One of the things that continues to puzzle me about Gatsby is why the narrator (and reader) should find him any different than the other people, like Tom and Daisy and Jordan, that the book finally comes to reject:
They were careless people…they smashed up things and creatures and then retreated back into their money or their vast carelessness or whatever it was that kept them together, and let other people clean up the mess they had made. . . . Chapter 9.
Gatsby is equally selfish (a user of other people, e.g. his cultivation of Nick as a personal “friend” for his connection to Daisy), but I suppose you might distinguish him by saying at least his selfishness and using people for his own ends has someone else (Daisy) as its goal, and he is willing to sacrifice himself for her, and that, perhaps, make him more admirable. I think a lot of the change in tone – where Gatsby goes from being a rich playboy who throws parties to an almost Christ-like figure (despised, rejected, a man of sorrows, as Messiah goes), is actually due to the deep misanthropy buried in the book. Fitzgerald goes out of his way to describe the selfishness of the party goers and contrasts the crowds who came for the fun with the solitary funeral no one wants to attend. There is another, crueler, better, scene in Chapter 6 in which Tom and two of his acquaintances impose themselves on Gatsby’s hospitality and barely conceal their disinterest in their host. It is a particularly good scene because Gatsby falls for it and is surprised and disappointed when they leave him behind, and this makes him more pathetic and more human than the aloof rich man who doesn’t go to his own parties that we are introduced to in the beginning. Nick, on Gatsby’s behalf, tries to get one, any one, of Gatsby’s previous “friends” to attend the funeral, but he has been abandoned, and this draws Nick, and the reader, I think, closer to him retrospectively. BUT. I also think Fitzgerald leaves a few things out: for instance, Jay’s father does attend (that counts as one person, doesn’t it?), and moreover, this is a man whom Gatsby rejected. He has acted throughout in an obsessive, single-minded way that turned people (Nick, Jordan), into instruments for his own ends. He has built a life based on secrets, which necessitates keeping people at a distance, and engaged in purely mercenary business dealings for the sake of amassing his fortune to win Daisy. I don’t know, with the inclusion of Jay’s father, whether Fitzgerald has any awareness of Gatsby’s own role in creating a loveless, disconnected life for himself, but I tend to read the book as “not”: I think Fitzgerald put too much of his own personal sorrow and contempt for the humanity he associated with and got wrapped up in it.
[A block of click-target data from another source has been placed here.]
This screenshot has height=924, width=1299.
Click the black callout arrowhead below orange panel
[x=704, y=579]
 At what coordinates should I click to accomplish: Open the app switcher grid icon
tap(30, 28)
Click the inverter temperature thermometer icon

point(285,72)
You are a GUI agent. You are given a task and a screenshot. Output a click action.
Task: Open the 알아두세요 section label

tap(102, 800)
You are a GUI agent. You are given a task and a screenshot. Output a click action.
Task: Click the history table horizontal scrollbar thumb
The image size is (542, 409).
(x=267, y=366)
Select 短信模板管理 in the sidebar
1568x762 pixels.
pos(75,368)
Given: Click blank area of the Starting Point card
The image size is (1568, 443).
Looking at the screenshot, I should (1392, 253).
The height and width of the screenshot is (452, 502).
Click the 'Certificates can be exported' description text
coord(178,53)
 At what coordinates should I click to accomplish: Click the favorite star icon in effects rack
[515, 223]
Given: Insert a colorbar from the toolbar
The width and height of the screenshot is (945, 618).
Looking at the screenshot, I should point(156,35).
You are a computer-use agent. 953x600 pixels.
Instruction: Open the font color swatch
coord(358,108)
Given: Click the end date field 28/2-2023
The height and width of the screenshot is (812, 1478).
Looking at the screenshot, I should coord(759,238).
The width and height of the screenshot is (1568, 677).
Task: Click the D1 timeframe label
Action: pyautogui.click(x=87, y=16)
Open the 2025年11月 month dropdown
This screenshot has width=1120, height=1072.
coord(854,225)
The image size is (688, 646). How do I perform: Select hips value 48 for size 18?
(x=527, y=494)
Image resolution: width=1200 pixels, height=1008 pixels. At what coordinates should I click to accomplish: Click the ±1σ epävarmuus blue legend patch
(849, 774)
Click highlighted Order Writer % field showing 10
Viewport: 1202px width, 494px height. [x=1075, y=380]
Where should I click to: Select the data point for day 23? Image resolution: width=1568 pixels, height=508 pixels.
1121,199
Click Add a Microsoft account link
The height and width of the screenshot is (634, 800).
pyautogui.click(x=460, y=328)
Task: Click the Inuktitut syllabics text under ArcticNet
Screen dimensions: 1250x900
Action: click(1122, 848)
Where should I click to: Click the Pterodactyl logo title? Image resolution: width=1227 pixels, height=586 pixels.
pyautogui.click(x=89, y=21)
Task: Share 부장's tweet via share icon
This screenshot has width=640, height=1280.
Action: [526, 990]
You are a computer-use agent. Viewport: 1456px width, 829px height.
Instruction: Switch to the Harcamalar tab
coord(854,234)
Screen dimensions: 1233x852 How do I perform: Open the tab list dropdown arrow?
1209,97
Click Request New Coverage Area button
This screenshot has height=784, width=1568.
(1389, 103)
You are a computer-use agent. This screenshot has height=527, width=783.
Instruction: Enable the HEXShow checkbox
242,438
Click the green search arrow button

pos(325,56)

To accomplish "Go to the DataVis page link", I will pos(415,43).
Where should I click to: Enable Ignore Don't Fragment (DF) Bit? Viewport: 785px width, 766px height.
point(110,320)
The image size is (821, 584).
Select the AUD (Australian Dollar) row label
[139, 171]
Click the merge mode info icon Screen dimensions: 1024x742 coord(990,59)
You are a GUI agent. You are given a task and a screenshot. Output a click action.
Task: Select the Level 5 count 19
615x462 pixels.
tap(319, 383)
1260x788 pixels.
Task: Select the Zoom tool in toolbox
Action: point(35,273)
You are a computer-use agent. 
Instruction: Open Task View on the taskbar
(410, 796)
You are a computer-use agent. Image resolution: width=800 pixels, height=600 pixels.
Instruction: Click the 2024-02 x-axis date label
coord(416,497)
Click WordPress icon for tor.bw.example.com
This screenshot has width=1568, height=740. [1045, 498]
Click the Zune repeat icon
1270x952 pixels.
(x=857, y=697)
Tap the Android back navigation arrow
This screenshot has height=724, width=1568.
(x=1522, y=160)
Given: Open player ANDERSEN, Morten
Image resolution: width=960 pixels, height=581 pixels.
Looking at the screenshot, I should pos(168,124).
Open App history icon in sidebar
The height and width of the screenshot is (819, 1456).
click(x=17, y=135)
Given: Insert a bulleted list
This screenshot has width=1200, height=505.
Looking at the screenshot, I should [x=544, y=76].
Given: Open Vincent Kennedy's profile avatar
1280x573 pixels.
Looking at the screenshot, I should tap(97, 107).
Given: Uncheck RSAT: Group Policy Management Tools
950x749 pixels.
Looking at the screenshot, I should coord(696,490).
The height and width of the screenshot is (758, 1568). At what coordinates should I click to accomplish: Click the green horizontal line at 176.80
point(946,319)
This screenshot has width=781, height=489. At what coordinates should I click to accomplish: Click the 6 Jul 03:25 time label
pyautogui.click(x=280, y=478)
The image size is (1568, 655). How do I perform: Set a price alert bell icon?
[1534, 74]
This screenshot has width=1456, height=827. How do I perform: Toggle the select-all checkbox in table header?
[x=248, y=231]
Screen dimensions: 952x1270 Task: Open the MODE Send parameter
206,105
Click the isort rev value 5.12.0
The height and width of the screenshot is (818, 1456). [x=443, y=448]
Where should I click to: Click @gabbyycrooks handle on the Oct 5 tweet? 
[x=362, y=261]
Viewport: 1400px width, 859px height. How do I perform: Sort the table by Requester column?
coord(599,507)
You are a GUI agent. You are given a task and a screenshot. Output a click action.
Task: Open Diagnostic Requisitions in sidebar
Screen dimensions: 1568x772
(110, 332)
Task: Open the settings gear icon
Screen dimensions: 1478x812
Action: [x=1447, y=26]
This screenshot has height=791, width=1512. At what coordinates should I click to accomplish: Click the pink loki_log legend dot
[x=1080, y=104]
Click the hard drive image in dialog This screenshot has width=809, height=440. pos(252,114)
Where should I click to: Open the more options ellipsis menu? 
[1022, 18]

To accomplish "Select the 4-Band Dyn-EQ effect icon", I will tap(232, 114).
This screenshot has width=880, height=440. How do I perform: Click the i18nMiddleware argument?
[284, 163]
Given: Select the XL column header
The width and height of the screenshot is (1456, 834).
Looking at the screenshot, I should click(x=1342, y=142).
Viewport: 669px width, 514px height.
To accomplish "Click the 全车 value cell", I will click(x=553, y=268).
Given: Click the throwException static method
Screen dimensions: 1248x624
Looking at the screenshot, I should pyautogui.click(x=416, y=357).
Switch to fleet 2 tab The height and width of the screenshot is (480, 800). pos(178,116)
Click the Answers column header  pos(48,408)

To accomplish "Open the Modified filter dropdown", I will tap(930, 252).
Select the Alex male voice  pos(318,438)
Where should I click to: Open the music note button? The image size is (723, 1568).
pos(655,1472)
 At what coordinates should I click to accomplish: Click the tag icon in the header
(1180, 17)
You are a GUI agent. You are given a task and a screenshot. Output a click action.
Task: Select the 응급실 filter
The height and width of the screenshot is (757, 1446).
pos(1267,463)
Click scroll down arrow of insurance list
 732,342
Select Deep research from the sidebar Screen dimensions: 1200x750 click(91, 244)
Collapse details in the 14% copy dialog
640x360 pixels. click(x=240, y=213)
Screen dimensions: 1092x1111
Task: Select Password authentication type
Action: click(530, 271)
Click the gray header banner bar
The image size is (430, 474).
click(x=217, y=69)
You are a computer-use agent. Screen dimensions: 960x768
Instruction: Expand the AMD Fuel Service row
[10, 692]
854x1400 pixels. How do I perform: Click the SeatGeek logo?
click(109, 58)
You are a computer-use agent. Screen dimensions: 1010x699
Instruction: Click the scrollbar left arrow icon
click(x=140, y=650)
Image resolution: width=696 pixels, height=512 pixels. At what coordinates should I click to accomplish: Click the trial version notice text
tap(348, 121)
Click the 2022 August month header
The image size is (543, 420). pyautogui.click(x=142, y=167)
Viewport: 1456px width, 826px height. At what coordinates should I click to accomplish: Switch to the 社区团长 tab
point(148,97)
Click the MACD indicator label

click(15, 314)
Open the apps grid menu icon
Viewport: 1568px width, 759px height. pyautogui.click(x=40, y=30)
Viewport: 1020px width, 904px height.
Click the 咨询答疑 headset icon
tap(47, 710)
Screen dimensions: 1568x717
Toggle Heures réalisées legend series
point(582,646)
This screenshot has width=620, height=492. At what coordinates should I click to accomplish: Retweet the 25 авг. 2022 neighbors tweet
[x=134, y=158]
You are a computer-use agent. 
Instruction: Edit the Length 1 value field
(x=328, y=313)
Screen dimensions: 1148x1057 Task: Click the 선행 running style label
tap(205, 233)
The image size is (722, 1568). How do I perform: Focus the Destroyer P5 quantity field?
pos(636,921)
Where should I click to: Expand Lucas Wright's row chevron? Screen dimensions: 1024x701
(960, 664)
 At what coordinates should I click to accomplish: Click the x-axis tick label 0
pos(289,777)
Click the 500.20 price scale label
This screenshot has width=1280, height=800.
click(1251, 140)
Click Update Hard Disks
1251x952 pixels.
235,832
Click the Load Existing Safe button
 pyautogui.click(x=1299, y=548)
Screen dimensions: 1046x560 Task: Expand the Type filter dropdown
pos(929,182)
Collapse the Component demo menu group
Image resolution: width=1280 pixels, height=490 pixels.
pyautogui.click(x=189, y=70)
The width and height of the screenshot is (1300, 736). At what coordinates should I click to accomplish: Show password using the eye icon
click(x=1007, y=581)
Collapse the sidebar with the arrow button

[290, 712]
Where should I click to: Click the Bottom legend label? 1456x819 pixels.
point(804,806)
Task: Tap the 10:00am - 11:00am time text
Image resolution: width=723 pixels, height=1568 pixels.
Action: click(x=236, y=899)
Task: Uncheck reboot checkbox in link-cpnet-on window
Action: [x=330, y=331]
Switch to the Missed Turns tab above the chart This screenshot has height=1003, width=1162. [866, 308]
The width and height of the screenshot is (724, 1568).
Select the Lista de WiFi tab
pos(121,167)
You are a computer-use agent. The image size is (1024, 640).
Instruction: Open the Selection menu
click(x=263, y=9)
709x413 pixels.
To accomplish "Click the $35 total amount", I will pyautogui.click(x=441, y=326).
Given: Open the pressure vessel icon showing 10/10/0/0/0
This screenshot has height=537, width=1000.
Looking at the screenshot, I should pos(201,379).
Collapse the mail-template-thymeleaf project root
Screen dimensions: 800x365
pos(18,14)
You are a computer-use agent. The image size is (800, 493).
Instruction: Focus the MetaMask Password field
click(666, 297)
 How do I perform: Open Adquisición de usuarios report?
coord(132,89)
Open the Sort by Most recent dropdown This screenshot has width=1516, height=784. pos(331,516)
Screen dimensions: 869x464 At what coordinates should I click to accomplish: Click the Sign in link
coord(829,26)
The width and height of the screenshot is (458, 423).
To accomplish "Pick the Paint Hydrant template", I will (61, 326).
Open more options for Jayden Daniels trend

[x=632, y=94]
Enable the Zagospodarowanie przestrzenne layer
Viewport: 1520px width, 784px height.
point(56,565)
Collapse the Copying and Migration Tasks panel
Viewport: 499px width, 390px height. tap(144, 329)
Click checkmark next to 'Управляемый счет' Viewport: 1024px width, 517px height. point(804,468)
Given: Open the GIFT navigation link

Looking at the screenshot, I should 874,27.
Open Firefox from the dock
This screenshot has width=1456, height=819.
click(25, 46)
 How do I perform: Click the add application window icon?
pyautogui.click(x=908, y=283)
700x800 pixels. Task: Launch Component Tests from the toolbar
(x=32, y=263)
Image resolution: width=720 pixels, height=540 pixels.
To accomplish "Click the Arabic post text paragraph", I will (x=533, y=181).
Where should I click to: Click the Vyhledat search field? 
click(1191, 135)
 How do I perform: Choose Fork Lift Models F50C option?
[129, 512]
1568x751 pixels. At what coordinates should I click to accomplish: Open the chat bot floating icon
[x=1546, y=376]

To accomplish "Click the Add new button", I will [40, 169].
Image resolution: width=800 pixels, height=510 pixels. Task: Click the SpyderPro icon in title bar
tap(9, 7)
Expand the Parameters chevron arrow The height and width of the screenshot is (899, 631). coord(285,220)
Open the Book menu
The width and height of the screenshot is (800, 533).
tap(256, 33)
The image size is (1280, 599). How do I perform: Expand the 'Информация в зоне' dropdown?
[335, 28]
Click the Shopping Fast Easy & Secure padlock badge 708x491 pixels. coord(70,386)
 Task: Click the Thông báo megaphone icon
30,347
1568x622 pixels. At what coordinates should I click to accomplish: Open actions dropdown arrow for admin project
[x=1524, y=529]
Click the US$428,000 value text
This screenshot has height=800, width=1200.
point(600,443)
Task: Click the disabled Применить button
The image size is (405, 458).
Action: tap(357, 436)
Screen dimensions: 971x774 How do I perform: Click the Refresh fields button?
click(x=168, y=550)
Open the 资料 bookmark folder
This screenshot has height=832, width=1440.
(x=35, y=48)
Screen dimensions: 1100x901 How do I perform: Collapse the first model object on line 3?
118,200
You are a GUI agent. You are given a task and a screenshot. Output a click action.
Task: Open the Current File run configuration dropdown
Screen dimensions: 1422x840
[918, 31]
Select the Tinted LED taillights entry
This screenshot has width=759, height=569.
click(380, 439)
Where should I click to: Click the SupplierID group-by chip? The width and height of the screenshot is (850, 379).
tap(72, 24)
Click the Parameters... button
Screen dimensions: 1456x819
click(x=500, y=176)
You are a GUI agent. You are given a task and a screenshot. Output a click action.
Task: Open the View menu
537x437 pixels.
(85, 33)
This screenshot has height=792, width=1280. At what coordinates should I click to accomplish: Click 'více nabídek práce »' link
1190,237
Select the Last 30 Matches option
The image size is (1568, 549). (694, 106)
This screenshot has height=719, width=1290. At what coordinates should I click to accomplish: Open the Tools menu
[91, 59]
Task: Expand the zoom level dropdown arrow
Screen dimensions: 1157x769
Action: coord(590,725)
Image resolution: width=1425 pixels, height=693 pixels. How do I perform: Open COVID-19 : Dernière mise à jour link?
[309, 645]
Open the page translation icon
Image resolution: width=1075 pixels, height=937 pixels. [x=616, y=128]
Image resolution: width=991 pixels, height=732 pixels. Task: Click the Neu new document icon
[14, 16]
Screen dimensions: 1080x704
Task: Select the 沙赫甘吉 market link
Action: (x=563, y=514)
I am reminded, in contrast, by that extraordinary scene in Christmas Carol which always struck me as a child, in which Marley shows Scrooge the ghosts outside his window:
Many had been personally known to Scrooge in their lives. He had been quite familiar with one old ghost, in a white waistcoat, with a monstrous iron safe attached to its ankle, who cried piteously at being unable to assist a wretched woman with an infant, whom it saw below, upon a doorstep- The misery with them all was, clearly, that they sought to interfere, for good, in human matters, and had lost the power for ever.
Marley says (a little earlier, but in the same vein):
'Oh! captive, bound, and double-ironed… Not to know that any Christian spirit working kindly in its little sphere, whatever it may be, will find its mortal life too short for its vast means of usefulness! Not to know that no space of regret can make amends for one life's opportunity misused! Yet such was I! Oh! such was I!'

'But you were always a good man of business, Jacob,' faltered Scrooge, who now began to apply this to himself.

 'Business!' cried the Ghost, wringing its hands again. 'Mankind was my business. The common welfare was my business; charity, mercy, forbearance, and benevolence, were, all, my business. The dealings of my trade were but a drop of water in the comprehensive ocean of my business!'
It is hard to feel too deeply the pathos of Gatsby’s alienation from this perspective. It is, nonetheless, a tremendous book, beautifully written, and worth the read as an adult, if you have not already gone back to pick it up again.